* _To do_: Show the lines below that contain the string "computer".
-------- Material for this task --------
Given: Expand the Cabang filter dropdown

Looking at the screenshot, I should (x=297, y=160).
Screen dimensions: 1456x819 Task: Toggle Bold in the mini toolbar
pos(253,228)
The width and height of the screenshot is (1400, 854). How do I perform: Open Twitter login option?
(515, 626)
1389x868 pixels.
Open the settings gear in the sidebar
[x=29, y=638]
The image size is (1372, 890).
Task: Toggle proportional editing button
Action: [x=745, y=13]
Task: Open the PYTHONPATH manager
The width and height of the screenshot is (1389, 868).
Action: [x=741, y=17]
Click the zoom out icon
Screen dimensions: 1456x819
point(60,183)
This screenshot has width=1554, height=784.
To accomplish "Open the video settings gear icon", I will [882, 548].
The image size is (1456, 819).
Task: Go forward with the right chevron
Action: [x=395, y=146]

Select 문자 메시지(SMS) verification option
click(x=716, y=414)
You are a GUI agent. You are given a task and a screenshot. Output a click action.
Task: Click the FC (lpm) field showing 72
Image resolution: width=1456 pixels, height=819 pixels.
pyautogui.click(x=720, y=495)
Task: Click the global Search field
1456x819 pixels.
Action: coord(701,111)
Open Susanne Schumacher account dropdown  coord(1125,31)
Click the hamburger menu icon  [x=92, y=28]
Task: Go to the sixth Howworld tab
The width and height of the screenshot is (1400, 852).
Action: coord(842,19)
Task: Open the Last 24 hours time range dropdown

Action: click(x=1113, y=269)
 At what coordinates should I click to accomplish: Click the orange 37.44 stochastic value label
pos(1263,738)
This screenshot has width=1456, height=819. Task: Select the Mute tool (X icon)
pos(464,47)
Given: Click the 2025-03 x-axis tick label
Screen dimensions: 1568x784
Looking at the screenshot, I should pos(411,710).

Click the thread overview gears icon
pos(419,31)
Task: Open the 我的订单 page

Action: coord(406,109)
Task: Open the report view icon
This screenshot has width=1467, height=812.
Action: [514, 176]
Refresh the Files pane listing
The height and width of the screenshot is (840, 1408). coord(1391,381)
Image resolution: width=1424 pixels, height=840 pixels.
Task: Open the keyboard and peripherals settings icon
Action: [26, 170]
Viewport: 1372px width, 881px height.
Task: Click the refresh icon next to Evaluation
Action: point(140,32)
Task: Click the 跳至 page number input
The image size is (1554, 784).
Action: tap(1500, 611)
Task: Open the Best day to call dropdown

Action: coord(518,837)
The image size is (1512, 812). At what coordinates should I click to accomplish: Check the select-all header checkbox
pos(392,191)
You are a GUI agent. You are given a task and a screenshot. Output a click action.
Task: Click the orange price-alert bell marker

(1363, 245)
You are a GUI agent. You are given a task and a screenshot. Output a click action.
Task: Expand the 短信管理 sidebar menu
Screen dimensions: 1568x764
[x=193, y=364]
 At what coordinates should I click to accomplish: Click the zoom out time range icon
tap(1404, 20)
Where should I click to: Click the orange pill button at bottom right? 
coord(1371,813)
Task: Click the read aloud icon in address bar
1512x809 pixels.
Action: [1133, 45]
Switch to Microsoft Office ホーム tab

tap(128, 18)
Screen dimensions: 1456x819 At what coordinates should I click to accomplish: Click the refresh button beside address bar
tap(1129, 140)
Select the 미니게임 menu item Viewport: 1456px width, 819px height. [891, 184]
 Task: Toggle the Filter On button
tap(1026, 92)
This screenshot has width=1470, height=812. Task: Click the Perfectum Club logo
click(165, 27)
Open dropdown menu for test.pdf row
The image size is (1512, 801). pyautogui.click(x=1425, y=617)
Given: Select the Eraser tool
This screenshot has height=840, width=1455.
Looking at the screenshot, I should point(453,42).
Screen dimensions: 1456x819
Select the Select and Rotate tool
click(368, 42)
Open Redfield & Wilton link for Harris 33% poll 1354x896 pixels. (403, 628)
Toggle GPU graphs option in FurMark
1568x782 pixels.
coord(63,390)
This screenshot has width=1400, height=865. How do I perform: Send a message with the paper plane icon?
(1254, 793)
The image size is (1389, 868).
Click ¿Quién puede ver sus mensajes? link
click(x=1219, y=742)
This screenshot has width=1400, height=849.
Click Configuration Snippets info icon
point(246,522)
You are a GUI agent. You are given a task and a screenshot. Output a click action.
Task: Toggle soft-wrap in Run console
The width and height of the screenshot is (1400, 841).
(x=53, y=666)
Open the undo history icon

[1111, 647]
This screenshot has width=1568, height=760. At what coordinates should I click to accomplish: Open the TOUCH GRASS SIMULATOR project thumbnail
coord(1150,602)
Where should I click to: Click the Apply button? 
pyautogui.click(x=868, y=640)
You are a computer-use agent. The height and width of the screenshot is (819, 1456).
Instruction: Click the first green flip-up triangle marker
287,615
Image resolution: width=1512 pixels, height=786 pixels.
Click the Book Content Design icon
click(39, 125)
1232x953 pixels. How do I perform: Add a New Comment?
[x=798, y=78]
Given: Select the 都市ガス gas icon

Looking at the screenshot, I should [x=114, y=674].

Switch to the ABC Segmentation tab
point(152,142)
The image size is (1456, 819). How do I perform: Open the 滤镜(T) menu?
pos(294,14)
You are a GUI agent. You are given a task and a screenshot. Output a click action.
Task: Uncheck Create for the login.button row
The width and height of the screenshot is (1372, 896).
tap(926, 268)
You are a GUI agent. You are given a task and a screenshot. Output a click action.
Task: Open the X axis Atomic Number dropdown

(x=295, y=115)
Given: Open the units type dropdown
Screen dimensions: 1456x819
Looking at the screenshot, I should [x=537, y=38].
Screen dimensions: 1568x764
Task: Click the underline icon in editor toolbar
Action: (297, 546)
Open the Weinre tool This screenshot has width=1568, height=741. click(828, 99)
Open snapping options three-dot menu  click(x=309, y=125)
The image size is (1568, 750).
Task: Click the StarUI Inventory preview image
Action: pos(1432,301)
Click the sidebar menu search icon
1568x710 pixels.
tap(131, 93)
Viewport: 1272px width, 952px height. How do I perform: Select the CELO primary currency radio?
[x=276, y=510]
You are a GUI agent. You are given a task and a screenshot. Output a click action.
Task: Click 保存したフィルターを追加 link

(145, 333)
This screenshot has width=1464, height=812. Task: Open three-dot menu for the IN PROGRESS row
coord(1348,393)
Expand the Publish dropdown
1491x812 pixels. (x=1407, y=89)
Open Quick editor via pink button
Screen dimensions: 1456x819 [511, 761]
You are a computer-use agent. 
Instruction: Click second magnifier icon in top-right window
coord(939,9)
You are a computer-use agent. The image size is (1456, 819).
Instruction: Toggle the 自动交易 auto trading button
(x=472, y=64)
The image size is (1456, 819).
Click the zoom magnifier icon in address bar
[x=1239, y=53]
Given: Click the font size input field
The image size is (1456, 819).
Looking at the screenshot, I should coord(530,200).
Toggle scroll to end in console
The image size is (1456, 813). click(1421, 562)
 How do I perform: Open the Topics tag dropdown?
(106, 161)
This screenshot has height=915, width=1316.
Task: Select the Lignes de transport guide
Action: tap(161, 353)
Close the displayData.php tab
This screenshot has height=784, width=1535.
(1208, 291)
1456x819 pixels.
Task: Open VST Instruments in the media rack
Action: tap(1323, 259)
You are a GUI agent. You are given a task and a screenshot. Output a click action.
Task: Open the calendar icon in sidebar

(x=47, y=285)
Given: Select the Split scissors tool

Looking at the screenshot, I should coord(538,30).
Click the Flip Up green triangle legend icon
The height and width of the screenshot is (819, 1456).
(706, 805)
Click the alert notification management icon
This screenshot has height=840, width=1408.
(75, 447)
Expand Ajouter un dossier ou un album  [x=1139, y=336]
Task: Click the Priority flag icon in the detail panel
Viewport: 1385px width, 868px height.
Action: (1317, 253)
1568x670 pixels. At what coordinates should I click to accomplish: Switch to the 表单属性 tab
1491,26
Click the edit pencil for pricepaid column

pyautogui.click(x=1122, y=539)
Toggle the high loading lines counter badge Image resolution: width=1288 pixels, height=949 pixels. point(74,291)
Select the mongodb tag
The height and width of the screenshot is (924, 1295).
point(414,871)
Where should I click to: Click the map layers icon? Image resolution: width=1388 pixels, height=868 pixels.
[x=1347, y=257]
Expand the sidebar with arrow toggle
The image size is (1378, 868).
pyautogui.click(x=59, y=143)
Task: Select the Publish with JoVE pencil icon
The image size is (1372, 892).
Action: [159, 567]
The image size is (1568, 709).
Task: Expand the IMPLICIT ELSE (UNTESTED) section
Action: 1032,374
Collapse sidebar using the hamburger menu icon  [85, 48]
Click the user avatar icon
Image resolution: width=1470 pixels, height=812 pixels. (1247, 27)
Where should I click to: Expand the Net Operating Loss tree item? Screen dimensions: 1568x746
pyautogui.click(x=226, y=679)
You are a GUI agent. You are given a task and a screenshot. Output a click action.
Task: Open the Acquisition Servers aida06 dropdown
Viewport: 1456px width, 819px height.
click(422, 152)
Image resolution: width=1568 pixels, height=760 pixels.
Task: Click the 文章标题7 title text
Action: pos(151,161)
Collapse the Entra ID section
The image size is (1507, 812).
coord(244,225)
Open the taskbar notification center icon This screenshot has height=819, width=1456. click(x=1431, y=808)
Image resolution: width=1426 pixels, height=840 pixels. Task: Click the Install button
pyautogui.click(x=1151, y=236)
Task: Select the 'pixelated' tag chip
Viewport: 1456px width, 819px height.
--------
* _Answer for the task_:
You are a computer-use agent. The height and width of the screenshot is (819, 1456).
You are a computer-use agent. 
You are a computer-use agent. The image size is (1456, 819).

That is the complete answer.